More MS news articles for Aug 2001

Stem cells used to treat Crohn's

August 7, 2001

The first stem-cell transplant to treat Crohn's disease appears to be working, said a doctor at Northwestern Memorial Hospital, where the procedure was performed 10 weeks ago.

The results were encouraging enough that the hospital performed a second transplant on a 16-year-old boy Monday.

The first patient, 22-year-old Joy Weiss, who lives near Bangor, Maine, had suffered from Crohn's disease since she was a child. Her white blood cells were assaulting her digestive system as if they were an invading army of infectious bacteria.

"My body rejects my stomach and there's nothing I can do," Weiss told her hometown newspaper, the Bangor Daily News, before the transplant.

Many with the autoimmune disorder live relatively normal lives. For others, it can be fatal.

Weiss' disease, which affects more than 50,000 Americans, had progressed to the point where she had to have morphine pumped into her spine to control the pain. Another line carried nutrients into her bloodstream because she was unable to digest food. She had also endured chronic diarrhea, her weight was down to 80 pounds and she faced a colostomy.

"We've been in and out of hospitals so many times, it's a blur," said her mother, Barbara, who is a registered nurse.

But after the stem cell transplant, her Crohn's symptoms have gone and her digestive system appears to be recovering, said Dr. Richard Burt, who performed the procedure.

"She's failed everything out there that's available, and now two and a half months after the transplant, she's had no diarrhea and no abdominal pain," said Burt, who is chief of the hospital's division of Immune Therapy and Autoimmune Diseases.

"It's gone as good as we could have wished for so far," he said.

Weiss' procedure involved the use of her own body's blood stem cells, which are different from the more controversial embryonic stem cells.

Embryonic stem cells can potentially grow any type of cells, such as those that make up heart, lung and brain tissue. Blood stem cells can be building blocks only for cells that circulate through the blood, such as white blood cells that attack infections.

Weiss' own stem cells could be used to grow new cells for her immune system--hopefully ones that would not attack her own body.

But first her faulty immune system had to be destroyed, using powerful chemotherapy drugs. Then stem cells that had been previously removed from Weiss were injected back into her bloodstream.

They "headed home" to the bone marrow and immediately began producing new immune system cells, Burt said.

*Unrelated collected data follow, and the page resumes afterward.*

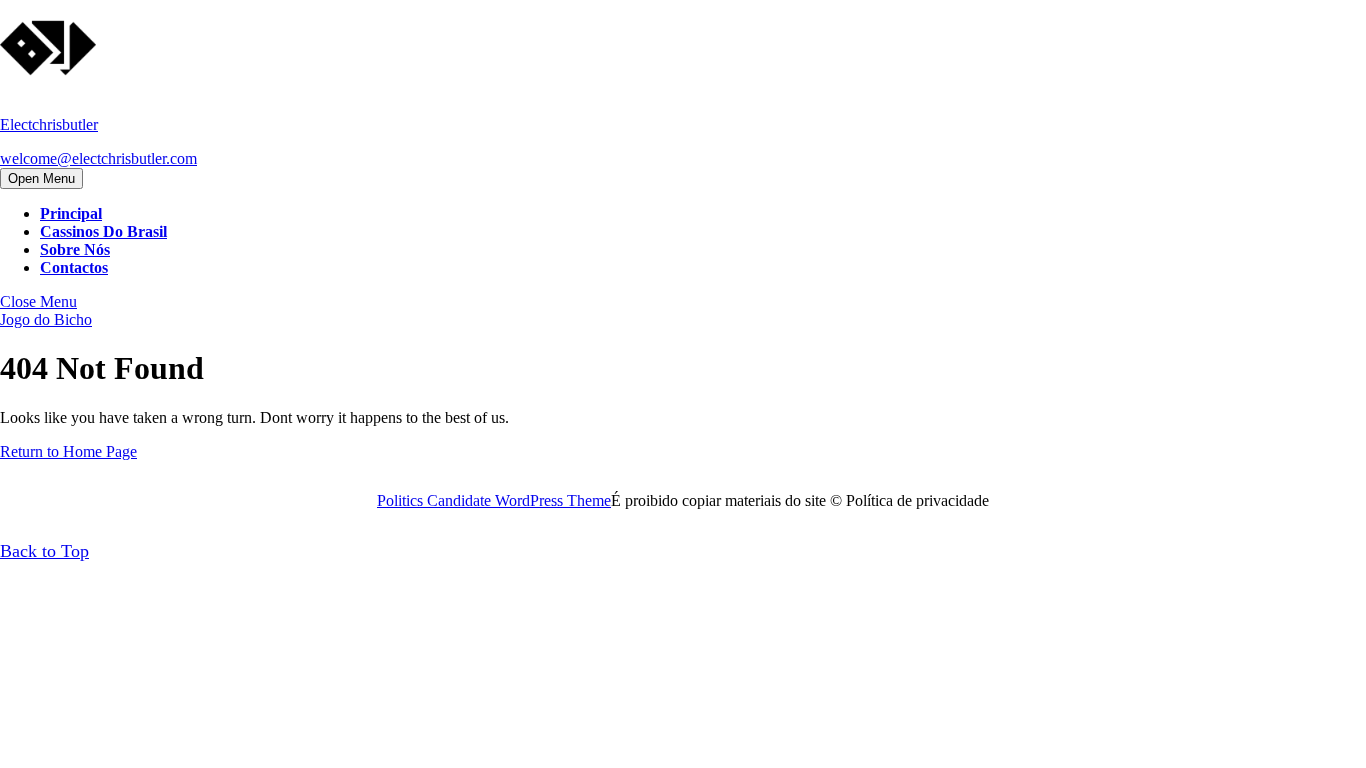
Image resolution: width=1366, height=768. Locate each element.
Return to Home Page (68, 451)
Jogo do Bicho (46, 319)
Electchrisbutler (49, 124)
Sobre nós (75, 249)
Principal (71, 213)
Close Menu (38, 301)
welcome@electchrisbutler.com (98, 158)
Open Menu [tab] (45, 179)
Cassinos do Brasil (103, 231)
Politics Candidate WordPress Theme (494, 500)
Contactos (74, 267)
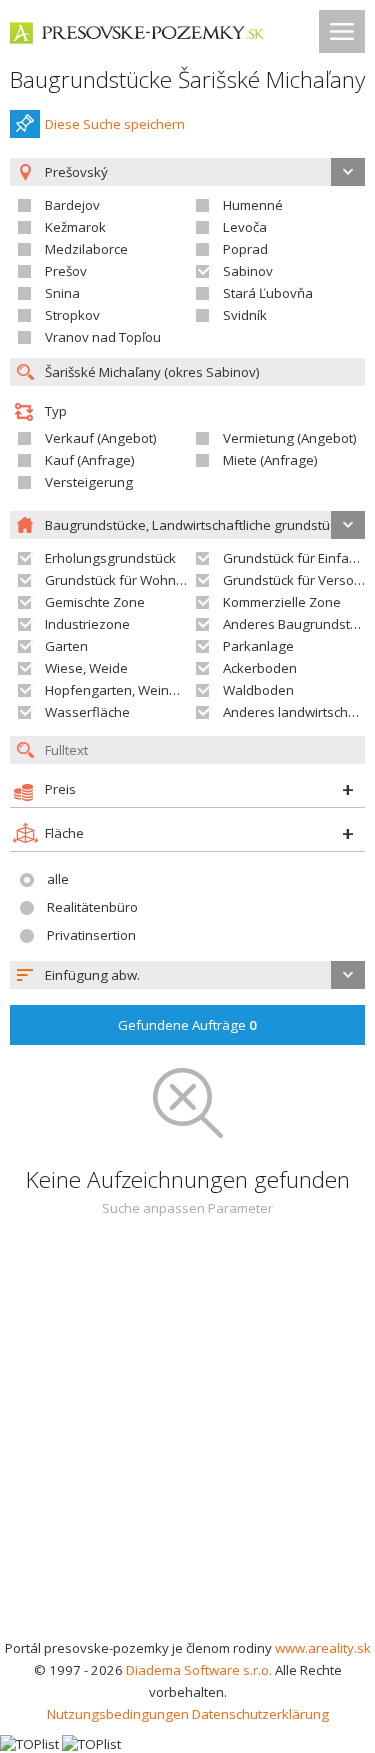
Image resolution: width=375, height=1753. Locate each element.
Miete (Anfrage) (270, 460)
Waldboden (258, 690)
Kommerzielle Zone (282, 602)
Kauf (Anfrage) (90, 460)
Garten (66, 646)
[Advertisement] (187, 1439)
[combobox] (187, 975)
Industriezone (87, 624)
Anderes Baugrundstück (297, 624)
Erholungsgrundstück (110, 558)
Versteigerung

The most dangerous period was the two weeks before Weiss' new immune system began to take hold, when she had to be kept in sterile conditions to avoid exposure to an infection she had no power to fight against. In rare cases that period can prove fatal, but the worst Weiss suffered was a couple of days of fever.

Burt describes the process as a way of resetting the immune system.

"A lot of these people weren't born this way; they spend 20 to 40 years of their life without anything happening," he said. "So what we're doing is just letting it start back over as if they were reborn."

It's too soon to say whether the process is even a possible cure. But similar procedures have been used successfully to treat another autoimmune disease, lupus.

Burt has also had promising results treating multiple sclerosis with a similar process.

In the case of Crohn's disease, "We would have to follow a patient for at least five years," Burt said.